Prompt —
Rewrite the data below, changing "process row" to "process entry" and leaving all else unchanged. Omit the pictures from your answer.
+ + + + + + +
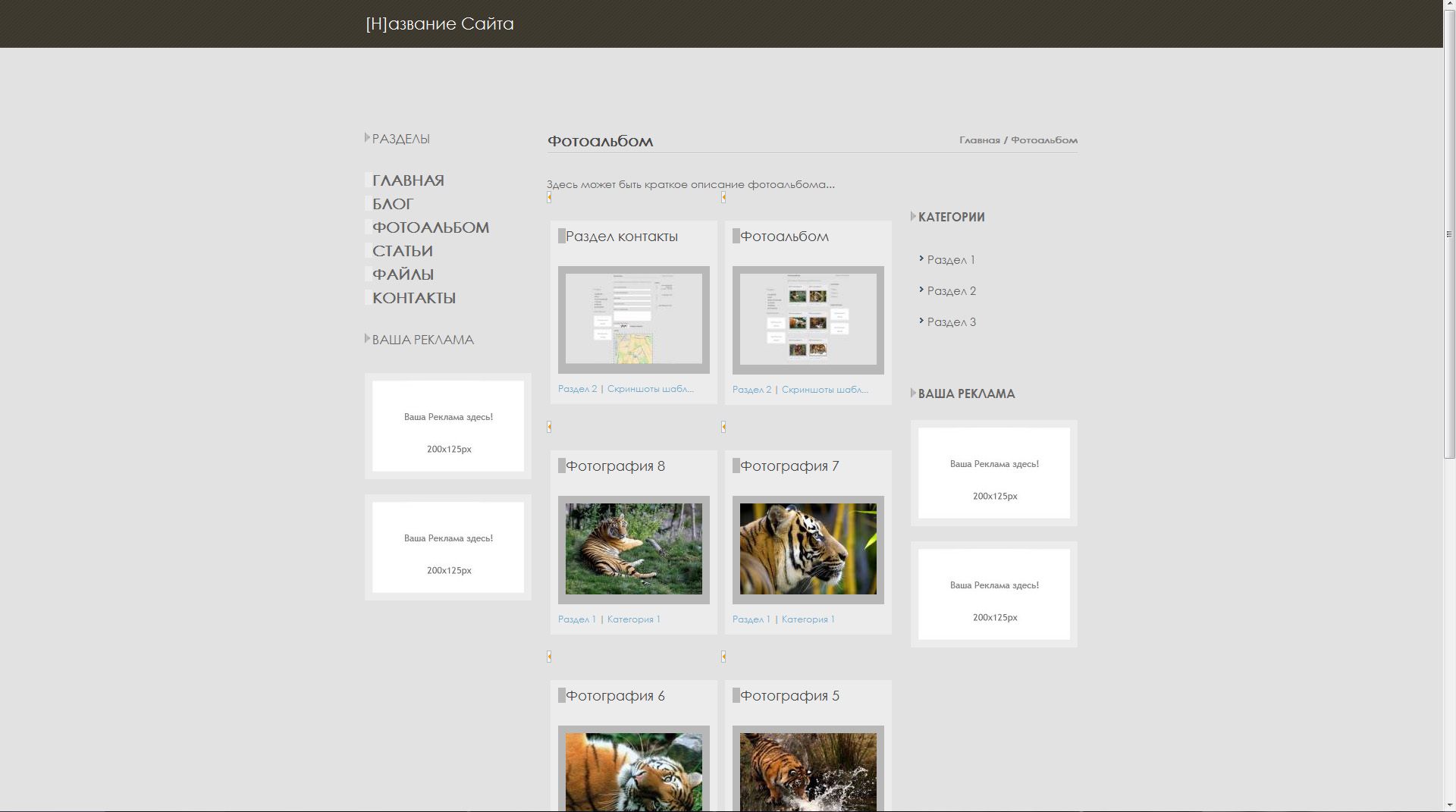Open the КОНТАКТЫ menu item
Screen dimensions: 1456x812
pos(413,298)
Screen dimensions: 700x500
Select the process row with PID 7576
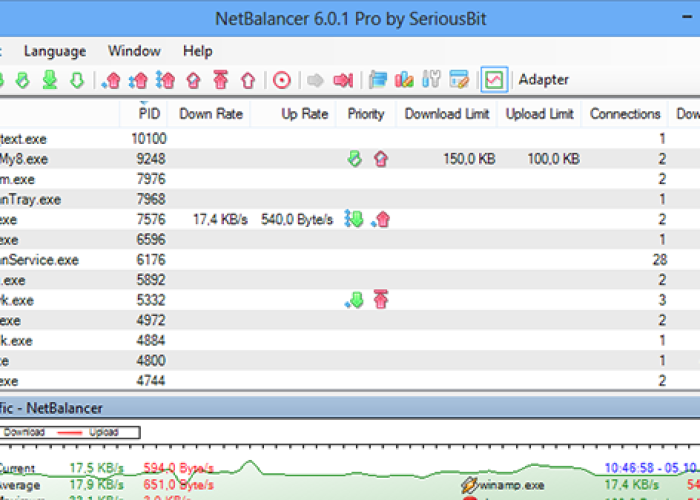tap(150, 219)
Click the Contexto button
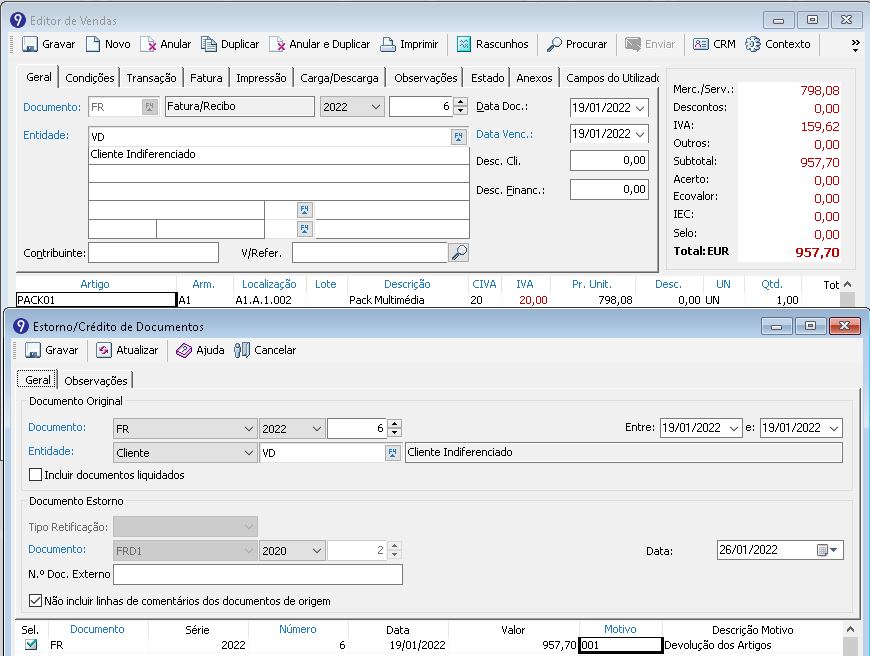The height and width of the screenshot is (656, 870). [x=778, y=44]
+ + + + + + +
Response —
Open the КОНТАКТЫ menu item
Screen dimensions: 1456x812
pos(413,298)
Screen dimensions: 700x500
Select the process entry with PID 7576
tap(150, 219)
Click the Contexto button
The height and width of the screenshot is (656, 870). [x=778, y=44]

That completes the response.